» Selected extract
┏━━
How to Drink Cascara - Imbibe Magazine Subscribe + Save

How to Drink Cascara

Once you know where to buy cascara—one of our flavors to watch from 2016 and the subject of one of our feature stories in the November/December 2018 issue—it’s time to learn what to do with these dried skins of coffee cherries.

One of the most common uses of cascara is brewing a hot “tea.” Verve Coffee recommends using about 18 grams of tea per 250 grams of hot water (not boiling), and allowing the husks to steep for about 4 minutes before straining. If you prefer a cold-brew, try 35 grams of cascara to the same amount of water and let steep overnight in the fridge.

The fruity flavors and dry, tannic finish of cascara play well with a variety of ingredients. Add seltzer to a cold-brew concentrate to make a fizzy soda, or try Onyx Coffee Lab’s refreshing Cascara Dark & Stormy mocktail, where the dark date-like sweetness of the cascara mimics the molasses found in blackstrap rum.
┗━━
» Source material
┏━━
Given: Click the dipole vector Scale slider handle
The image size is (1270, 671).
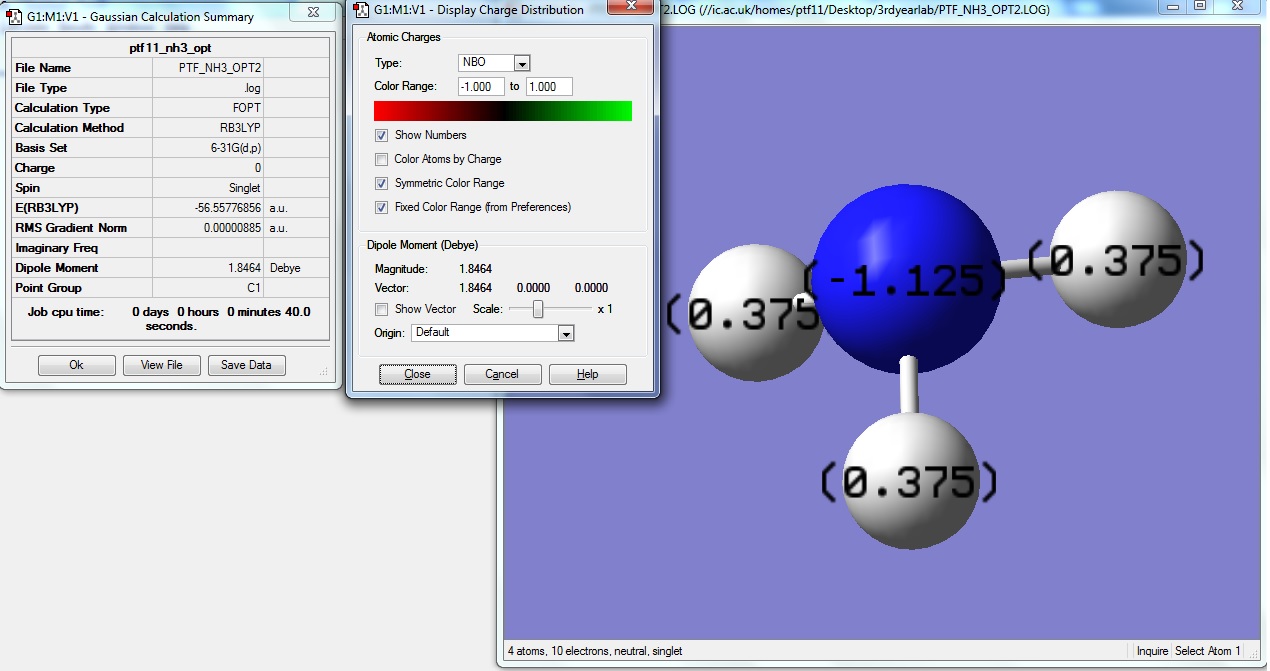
┗━━
» Given instruction
Write what comes next in the piece on how to drink cascara, picking up right after its last sentence.

» Task response
Whiskey, brandy, rum and vodka all complement the flavors of cascara. At Blacksmith Mona Vale in Australia, a cascara-ginger syrup adds spicy depth to coconut water and vodka, while 44 North Coffee mixes a cascara tea with a dollop of orange marmalade and 1½ oz. of spiced rum for a breakfast toddy. Meanwhile, Josh Conley from Memphis combines cascara with gin and vermouth in his Cascara No. 1 cocktail, which he says combines “gin for brilliance, sweet vermouth for depth, a grapefruit cordial for some sweetness, bitters for spice, and a cold-brewed cascara for a vegetal punchiness.”

Cascara and Juniper Mocktail 10 juniper berries
3 oz. cascara tea
¼ tsp. (or about 5 drops) fresh ginger juice
⅛ oz. fresh lemon juice
½ oz. simple syrup

Muddle the juniper berries in a cocktail shaker. Combine the remaining ingredients, then stir before adding ice. Fill the shaker with large ice cubes. Shake vigorously for 10-15 seconds. Strain into an ice-filled glass.

44 North Coffee, Deer Isle, Maine

Cascara No. 1 1 oz. gin
1 oz. cold-brew cascara tea
½ oz. sweet vermouth
1 oz. grapefruit cordial
3 dashes Angostura bitters
Tools: mixing glass
Glass: rocks
Garnish: grapefruit twist

Combine the first 5 ingredients in a mixing glass with ice, then stir to chill. Serve over fresh ice in a rocks glass, then garnish.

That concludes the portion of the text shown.